**Challenge a**
List each line of the records below that contains the word "bottom".

**Passage to read**
-- BEGIN --

Early in the conflict, Russia’s strategy focused on the conquest of Ukrainian territory. The scale is up for debate, but Russian military operations indicated that they intended to take Kyiv, the oblasts that paralleled both sides of the Dnieper River, and all the oblasts east of the Dnieper to the Ukraine-Russia international boundary. This operation floundered, but Russia was able to extend their holdings in the Donbas, retain Crimea and obtain the land bridge to Crimea—which had been a goal of their 2014–2015 campaign, one that they came up short on at that time. 28  

As noted in the Means section above, Russia attempted limited territorial gains through 2023. 29 The attainment of any further Ukrainian territory is likely only for negotiation purposes. With that, if and when Russia and Ukraine reach the point in which they must negotiate an end to the conflict, Russia can offer to “give back” some of Ukraine’s territory as a bargaining chip so that it can hold onto what it truly desires: retention of the Donbas, the land bridge to Crimea and Crimea. This is a trend that will likely continue through 2024; we can expect to see Russia attempting to extend their territorial holdings along the contact line, arguably for the purpose of improving their bargaining position if and when negotiations between the two states come to fruition.

-- END --

**Challenge b**
According to the passage on Russia's strategy in Ukraine, what did that strategy focus on early in the conflict?

**Given information**
-- BEGIN --

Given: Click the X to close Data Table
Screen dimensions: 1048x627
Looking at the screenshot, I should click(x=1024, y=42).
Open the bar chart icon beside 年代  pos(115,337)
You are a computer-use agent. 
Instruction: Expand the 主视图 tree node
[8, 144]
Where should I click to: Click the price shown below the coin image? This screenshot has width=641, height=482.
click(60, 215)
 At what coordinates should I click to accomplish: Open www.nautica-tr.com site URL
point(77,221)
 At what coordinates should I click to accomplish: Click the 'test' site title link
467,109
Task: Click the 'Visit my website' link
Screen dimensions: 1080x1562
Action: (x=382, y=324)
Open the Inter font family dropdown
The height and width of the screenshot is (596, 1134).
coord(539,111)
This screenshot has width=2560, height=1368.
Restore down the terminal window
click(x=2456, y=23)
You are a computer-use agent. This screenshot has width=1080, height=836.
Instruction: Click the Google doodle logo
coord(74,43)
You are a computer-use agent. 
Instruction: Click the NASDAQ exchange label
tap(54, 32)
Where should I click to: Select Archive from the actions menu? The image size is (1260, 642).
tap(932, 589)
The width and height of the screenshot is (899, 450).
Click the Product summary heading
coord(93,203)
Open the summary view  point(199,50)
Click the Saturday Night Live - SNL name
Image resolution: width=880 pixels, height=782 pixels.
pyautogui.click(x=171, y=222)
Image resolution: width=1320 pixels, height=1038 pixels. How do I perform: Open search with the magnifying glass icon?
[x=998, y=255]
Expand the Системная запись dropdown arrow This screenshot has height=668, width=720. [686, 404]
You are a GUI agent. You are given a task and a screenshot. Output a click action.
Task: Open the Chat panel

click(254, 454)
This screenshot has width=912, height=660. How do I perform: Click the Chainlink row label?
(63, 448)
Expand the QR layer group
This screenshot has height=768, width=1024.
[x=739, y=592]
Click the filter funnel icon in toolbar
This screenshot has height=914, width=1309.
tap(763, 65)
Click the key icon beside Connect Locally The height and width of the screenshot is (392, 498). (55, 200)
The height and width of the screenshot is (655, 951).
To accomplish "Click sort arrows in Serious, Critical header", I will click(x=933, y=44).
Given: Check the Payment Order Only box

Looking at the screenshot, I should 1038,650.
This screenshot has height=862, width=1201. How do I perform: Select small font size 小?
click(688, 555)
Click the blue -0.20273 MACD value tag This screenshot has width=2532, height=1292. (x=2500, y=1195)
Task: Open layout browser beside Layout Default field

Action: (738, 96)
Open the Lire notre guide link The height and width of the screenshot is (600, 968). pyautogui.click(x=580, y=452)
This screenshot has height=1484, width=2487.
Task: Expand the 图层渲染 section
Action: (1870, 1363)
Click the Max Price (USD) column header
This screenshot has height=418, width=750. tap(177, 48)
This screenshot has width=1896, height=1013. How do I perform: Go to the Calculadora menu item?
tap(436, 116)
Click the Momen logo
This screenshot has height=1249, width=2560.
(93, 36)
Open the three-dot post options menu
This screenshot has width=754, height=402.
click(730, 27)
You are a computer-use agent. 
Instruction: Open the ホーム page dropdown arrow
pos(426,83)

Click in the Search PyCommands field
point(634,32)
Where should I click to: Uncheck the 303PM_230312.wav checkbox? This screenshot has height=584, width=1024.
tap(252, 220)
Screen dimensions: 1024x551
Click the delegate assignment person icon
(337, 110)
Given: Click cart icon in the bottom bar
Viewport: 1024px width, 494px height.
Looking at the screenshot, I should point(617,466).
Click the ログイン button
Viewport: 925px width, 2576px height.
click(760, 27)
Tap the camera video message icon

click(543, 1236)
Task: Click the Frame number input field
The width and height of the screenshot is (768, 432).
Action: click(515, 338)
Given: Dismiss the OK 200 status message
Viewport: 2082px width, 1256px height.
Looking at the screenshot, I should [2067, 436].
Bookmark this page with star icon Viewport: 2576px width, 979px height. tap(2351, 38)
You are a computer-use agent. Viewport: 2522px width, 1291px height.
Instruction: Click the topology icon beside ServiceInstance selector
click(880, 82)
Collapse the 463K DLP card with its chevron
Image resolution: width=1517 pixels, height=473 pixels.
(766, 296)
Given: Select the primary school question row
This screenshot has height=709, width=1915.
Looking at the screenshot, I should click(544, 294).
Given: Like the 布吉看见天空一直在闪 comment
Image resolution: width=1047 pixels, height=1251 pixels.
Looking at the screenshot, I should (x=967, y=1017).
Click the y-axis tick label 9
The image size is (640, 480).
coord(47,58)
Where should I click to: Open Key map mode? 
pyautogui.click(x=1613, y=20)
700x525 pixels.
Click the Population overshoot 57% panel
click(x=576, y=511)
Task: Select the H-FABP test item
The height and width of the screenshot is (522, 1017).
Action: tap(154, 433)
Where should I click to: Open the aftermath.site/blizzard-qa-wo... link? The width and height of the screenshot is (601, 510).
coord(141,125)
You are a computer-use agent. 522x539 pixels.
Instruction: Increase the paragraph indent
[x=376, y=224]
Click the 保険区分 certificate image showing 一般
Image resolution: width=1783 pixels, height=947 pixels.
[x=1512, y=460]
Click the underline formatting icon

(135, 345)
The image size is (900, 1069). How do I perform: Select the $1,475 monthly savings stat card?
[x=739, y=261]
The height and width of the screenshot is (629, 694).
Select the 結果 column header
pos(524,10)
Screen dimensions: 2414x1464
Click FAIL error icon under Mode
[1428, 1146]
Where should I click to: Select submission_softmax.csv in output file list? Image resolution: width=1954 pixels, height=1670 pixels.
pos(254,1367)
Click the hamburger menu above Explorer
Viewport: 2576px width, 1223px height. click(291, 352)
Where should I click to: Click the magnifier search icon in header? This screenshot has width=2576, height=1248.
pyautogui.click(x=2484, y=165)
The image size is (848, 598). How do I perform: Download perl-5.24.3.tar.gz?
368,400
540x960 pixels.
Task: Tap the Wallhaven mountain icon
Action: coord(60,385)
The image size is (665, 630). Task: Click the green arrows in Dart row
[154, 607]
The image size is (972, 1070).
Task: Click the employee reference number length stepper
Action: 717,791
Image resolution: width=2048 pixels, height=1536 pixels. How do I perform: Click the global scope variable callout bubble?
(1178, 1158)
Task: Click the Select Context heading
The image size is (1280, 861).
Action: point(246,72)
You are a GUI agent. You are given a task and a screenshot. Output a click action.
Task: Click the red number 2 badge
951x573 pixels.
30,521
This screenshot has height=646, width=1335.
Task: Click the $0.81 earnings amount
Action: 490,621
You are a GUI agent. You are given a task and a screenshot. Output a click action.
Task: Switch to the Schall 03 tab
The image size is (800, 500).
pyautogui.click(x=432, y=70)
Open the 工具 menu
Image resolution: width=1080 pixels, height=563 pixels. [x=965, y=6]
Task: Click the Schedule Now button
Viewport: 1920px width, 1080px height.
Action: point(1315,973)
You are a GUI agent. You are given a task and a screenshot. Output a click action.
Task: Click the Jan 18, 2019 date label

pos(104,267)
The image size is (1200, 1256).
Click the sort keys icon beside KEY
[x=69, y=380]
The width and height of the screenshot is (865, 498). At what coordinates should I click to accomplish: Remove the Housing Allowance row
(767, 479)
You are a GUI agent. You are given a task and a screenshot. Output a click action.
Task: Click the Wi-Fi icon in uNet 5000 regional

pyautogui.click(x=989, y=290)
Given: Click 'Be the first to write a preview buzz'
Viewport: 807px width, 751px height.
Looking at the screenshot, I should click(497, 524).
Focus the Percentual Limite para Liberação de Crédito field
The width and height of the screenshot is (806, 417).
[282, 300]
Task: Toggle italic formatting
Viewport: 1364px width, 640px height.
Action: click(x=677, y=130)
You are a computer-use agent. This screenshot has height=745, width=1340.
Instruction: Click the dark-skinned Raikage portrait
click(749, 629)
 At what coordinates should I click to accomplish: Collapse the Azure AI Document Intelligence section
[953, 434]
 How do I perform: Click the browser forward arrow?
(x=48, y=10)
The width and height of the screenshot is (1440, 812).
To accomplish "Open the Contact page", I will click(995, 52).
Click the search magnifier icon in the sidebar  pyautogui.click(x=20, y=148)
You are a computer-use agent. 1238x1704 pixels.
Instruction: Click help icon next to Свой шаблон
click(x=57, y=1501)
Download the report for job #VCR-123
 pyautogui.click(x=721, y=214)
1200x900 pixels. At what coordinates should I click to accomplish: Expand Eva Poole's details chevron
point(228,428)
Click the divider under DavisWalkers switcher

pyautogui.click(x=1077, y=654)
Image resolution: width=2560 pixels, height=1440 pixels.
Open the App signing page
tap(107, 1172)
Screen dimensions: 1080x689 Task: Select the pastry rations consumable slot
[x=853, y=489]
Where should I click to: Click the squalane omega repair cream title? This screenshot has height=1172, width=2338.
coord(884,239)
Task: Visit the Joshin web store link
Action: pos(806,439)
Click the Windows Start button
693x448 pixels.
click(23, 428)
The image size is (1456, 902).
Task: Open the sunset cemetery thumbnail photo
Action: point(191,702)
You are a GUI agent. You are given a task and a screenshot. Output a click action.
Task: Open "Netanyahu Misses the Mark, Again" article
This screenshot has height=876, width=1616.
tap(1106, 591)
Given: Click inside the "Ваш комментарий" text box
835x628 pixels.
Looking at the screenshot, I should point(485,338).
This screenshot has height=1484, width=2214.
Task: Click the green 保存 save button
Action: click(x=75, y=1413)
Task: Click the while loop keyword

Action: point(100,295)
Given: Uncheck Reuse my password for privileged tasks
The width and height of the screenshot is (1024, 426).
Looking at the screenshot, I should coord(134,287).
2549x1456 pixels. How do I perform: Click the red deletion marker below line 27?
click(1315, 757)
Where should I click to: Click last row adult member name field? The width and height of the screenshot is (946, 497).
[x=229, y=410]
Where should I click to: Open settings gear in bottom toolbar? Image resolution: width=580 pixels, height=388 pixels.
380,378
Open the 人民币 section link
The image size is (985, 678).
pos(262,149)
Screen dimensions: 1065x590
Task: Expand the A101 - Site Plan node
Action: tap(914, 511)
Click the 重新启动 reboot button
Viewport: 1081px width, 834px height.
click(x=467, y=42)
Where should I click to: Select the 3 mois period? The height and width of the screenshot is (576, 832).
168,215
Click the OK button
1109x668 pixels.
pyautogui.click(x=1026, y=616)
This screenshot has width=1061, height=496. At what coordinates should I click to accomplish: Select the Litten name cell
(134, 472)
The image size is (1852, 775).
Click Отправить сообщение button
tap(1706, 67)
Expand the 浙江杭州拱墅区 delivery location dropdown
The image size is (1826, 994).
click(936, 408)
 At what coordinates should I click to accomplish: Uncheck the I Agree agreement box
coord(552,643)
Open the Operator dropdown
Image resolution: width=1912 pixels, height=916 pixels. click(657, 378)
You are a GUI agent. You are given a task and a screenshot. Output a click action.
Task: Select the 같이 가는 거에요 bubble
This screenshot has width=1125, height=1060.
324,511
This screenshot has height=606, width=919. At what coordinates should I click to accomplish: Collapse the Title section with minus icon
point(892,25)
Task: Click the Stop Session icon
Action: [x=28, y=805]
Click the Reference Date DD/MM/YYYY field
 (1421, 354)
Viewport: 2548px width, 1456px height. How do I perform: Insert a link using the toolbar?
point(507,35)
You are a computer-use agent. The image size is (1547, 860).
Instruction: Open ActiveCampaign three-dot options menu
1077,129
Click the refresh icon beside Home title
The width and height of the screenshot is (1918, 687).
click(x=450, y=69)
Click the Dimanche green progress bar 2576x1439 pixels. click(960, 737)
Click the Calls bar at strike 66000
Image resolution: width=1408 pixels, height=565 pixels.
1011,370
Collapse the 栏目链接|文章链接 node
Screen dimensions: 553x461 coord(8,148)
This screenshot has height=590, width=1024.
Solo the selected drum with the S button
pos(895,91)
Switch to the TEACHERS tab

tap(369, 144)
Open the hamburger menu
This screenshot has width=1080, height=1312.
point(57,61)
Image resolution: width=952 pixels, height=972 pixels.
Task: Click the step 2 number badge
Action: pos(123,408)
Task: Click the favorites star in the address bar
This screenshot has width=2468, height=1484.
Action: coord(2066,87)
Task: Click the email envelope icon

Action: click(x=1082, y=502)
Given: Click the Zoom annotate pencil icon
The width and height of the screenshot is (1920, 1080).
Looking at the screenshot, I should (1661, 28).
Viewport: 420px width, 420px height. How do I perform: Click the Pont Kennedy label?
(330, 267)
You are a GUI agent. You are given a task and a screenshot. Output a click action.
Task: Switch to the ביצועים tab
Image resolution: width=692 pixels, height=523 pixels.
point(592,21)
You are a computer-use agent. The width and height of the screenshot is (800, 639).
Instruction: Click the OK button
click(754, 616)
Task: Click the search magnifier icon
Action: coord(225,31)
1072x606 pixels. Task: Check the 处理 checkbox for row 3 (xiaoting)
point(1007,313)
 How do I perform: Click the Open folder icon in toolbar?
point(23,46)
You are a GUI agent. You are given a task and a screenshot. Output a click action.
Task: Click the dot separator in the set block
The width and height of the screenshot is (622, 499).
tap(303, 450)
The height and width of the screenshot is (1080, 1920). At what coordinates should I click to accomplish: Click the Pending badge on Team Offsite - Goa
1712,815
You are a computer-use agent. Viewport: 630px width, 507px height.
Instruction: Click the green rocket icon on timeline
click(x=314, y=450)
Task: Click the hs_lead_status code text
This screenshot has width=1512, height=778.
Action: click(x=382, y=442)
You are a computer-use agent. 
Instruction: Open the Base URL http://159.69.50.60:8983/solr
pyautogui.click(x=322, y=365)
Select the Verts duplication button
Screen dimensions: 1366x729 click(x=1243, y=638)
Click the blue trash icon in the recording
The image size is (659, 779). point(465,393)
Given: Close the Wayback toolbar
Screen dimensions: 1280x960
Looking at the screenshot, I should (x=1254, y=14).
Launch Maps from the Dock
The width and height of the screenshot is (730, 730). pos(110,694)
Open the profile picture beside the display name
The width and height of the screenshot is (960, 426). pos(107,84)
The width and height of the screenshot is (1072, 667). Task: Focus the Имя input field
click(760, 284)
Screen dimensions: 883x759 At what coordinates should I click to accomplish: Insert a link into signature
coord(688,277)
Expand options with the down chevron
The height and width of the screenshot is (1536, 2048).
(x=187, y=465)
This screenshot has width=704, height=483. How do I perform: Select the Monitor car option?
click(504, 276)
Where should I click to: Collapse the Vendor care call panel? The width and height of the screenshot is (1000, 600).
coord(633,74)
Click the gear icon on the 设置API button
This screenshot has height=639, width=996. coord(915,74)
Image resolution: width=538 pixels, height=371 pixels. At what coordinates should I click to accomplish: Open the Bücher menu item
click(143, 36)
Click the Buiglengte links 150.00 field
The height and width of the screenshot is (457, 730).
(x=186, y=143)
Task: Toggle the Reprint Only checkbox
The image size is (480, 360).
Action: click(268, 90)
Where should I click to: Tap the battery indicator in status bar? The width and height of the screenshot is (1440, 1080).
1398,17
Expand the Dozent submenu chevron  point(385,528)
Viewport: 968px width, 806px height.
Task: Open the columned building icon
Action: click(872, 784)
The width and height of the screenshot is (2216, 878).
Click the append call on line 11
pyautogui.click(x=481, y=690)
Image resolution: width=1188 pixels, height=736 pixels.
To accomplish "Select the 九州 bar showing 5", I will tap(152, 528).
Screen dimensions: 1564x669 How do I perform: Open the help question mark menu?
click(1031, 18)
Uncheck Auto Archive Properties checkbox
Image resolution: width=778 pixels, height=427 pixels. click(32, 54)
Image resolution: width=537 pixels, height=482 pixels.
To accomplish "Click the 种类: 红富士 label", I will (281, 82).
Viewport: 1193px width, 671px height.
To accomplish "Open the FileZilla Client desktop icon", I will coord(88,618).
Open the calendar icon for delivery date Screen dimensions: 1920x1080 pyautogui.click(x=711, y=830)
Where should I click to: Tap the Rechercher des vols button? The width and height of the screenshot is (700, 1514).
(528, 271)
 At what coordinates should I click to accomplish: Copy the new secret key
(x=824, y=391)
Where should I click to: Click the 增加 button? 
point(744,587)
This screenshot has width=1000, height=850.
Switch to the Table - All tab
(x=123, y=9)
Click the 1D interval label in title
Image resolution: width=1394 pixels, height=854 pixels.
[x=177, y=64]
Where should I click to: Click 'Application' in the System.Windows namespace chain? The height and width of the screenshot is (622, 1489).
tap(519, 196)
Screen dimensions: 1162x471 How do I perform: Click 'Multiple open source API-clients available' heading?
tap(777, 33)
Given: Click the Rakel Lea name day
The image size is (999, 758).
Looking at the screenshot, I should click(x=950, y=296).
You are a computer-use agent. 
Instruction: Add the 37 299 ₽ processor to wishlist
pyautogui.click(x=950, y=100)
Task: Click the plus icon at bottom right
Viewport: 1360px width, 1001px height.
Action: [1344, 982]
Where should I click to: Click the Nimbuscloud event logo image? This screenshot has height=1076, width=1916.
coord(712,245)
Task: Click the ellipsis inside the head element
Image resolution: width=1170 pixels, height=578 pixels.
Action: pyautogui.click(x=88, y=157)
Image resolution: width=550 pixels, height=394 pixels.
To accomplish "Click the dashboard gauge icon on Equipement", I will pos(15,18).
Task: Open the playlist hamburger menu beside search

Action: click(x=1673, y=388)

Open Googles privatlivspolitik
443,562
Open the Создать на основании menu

-- END --

**Task output a**
Given: Click cart icon in the bottom bar
Where should I click to: Open settings gear in bottom toolbar? Image resolution: width=580 pixels, height=388 pixels.
Task: Click the plus icon at bottom right

**Task output b**
The conquest of Ukrainian territory.